>>
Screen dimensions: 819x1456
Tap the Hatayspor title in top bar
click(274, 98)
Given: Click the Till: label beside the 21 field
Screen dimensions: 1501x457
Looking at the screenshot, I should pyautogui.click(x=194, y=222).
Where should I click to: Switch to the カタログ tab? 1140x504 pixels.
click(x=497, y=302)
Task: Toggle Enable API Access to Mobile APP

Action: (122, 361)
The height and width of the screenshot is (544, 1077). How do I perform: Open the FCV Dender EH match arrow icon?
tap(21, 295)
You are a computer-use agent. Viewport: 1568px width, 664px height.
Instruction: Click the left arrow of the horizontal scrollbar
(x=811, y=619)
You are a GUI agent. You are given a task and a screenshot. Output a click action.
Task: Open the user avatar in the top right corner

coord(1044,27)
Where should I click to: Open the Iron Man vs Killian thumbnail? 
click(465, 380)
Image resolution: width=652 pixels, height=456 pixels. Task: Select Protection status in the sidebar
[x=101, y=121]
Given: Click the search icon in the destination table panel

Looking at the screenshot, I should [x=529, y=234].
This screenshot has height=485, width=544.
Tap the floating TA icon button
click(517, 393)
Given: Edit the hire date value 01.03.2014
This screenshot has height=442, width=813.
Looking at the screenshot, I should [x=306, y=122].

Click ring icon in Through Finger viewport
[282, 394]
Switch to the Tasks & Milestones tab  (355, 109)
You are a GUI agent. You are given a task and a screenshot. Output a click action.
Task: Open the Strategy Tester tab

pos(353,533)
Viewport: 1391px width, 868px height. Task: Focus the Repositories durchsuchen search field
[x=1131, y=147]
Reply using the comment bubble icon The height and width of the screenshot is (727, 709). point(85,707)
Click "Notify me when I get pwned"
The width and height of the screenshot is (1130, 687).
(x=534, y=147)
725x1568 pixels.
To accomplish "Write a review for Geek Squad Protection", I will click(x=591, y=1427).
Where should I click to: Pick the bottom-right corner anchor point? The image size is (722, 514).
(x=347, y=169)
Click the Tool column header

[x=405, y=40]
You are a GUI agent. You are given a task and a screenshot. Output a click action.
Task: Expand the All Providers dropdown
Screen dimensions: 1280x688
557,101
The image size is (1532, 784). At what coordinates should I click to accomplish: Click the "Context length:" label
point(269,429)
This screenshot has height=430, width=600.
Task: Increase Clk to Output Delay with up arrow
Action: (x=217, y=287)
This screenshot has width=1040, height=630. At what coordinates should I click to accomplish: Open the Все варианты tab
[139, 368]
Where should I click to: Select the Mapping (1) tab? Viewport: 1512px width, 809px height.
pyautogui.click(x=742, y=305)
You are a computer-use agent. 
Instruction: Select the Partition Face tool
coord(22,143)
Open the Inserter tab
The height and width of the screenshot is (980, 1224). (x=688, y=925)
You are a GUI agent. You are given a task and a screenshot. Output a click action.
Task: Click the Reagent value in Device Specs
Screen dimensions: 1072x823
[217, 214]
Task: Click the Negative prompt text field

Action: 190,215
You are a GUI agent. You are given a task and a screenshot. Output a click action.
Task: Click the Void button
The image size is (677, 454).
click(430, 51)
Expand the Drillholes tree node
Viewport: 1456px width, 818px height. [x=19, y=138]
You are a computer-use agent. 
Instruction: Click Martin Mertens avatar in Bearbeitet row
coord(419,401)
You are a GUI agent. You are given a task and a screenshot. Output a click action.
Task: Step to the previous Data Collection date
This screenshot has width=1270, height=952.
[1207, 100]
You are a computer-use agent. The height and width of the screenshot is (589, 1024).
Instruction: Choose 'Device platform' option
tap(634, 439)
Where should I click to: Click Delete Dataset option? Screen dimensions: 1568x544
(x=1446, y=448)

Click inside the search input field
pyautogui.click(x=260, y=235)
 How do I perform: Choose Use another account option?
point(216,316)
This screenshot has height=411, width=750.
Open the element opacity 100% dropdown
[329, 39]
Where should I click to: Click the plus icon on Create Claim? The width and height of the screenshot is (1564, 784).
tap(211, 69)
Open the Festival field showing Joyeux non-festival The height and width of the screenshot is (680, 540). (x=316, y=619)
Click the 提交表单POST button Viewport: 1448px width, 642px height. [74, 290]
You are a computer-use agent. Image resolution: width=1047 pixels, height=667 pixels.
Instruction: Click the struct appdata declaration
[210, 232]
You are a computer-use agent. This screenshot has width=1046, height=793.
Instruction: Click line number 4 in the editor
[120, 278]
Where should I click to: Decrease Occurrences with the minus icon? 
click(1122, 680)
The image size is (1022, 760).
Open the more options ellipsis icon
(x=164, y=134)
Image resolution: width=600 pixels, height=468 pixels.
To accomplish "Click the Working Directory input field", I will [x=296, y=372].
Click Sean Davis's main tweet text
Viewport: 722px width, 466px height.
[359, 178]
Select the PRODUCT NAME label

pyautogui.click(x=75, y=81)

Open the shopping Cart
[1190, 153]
<<
**ABOUT THIS TASK**
Output the records in full. Match them exactly.

**ANSWER SECTION**
Screen dimensions: 819x1456
Tap the Hatayspor title in top bar
click(274, 98)
Given: Click the Till: label beside the 21 field
Screen dimensions: 1501x457
Looking at the screenshot, I should pyautogui.click(x=194, y=222).
Where should I click to: Switch to the カタログ tab? 1140x504 pixels.
click(x=497, y=302)
Task: Toggle Enable API Access to Mobile APP

Action: (122, 361)
The height and width of the screenshot is (544, 1077). How do I perform: Open the FCV Dender EH match arrow icon?
tap(21, 295)
You are a computer-use agent. Viewport: 1568px width, 664px height.
Instruction: Click the left arrow of the horizontal scrollbar
(x=811, y=619)
You are a GUI agent. You are given a task and a screenshot. Output a click action.
Task: Open the user avatar in the top right corner

coord(1044,27)
Where should I click to: Open the Iron Man vs Killian thumbnail? 
click(465, 380)
Image resolution: width=652 pixels, height=456 pixels. Task: Select Protection status in the sidebar
[x=101, y=121]
Given: Click the search icon in the destination table panel

Looking at the screenshot, I should [x=529, y=234].
This screenshot has height=485, width=544.
Tap the floating TA icon button
click(517, 393)
Given: Edit the hire date value 01.03.2014
This screenshot has height=442, width=813.
Looking at the screenshot, I should [x=306, y=122].

Click ring icon in Through Finger viewport
[282, 394]
Switch to the Tasks & Milestones tab  (355, 109)
You are a GUI agent. You are given a task and a screenshot. Output a click action.
Task: Open the Strategy Tester tab

pos(353,533)
Viewport: 1391px width, 868px height. Task: Focus the Repositories durchsuchen search field
[x=1131, y=147]
Reply using the comment bubble icon The height and width of the screenshot is (727, 709). point(85,707)
Click "Notify me when I get pwned"
The width and height of the screenshot is (1130, 687).
(x=534, y=147)
725x1568 pixels.
To accomplish "Write a review for Geek Squad Protection", I will click(x=591, y=1427).
Where should I click to: Pick the bottom-right corner anchor point? The image size is (722, 514).
(x=347, y=169)
Click the Tool column header

[x=405, y=40]
You are a GUI agent. You are given a task and a screenshot. Output a click action.
Task: Expand the All Providers dropdown
Screen dimensions: 1280x688
557,101
The image size is (1532, 784). At what coordinates should I click to accomplish: Click the "Context length:" label
point(269,429)
This screenshot has height=430, width=600.
Task: Increase Clk to Output Delay with up arrow
Action: (x=217, y=287)
This screenshot has width=1040, height=630. At what coordinates should I click to accomplish: Open the Все варианты tab
[139, 368]
Where should I click to: Select the Mapping (1) tab? Viewport: 1512px width, 809px height.
pyautogui.click(x=742, y=305)
You are a computer-use agent. 
Instruction: Select the Partition Face tool
coord(22,143)
Open the Inserter tab
The height and width of the screenshot is (980, 1224). (x=688, y=925)
You are a GUI agent. You are given a task and a screenshot. Output a click action.
Task: Click the Reagent value in Device Specs
Screen dimensions: 1072x823
[217, 214]
Task: Click the Negative prompt text field

Action: 190,215
You are a GUI agent. You are given a task and a screenshot. Output a click action.
Task: Click the Void button
The image size is (677, 454).
click(430, 51)
Expand the Drillholes tree node
Viewport: 1456px width, 818px height. [x=19, y=138]
You are a computer-use agent. 
Instruction: Click Martin Mertens avatar in Bearbeitet row
coord(419,401)
You are a GUI agent. You are given a task and a screenshot. Output a click action.
Task: Step to the previous Data Collection date
This screenshot has width=1270, height=952.
[1207, 100]
You are a computer-use agent. The height and width of the screenshot is (589, 1024).
Instruction: Choose 'Device platform' option
tap(634, 439)
Where should I click to: Click Delete Dataset option? Screen dimensions: 1568x544
(x=1446, y=448)

Click inside the search input field
pyautogui.click(x=260, y=235)
 How do I perform: Choose Use another account option?
point(216,316)
This screenshot has height=411, width=750.
Open the element opacity 100% dropdown
[329, 39]
Where should I click to: Click the plus icon on Create Claim? The width and height of the screenshot is (1564, 784).
tap(211, 69)
Open the Festival field showing Joyeux non-festival The height and width of the screenshot is (680, 540). (x=316, y=619)
Click the 提交表单POST button Viewport: 1448px width, 642px height. [74, 290]
You are a computer-use agent. Image resolution: width=1047 pixels, height=667 pixels.
Instruction: Click the struct appdata declaration
[210, 232]
You are a computer-use agent. This screenshot has width=1046, height=793.
Instruction: Click line number 4 in the editor
[120, 278]
Where should I click to: Decrease Occurrences with the minus icon? 
click(1122, 680)
The image size is (1022, 760).
Open the more options ellipsis icon
(x=164, y=134)
Image resolution: width=600 pixels, height=468 pixels.
To accomplish "Click the Working Directory input field", I will [x=296, y=372].
Click Sean Davis's main tweet text
Viewport: 722px width, 466px height.
[359, 178]
Select the PRODUCT NAME label

pyautogui.click(x=75, y=81)

Open the shopping Cart
[1190, 153]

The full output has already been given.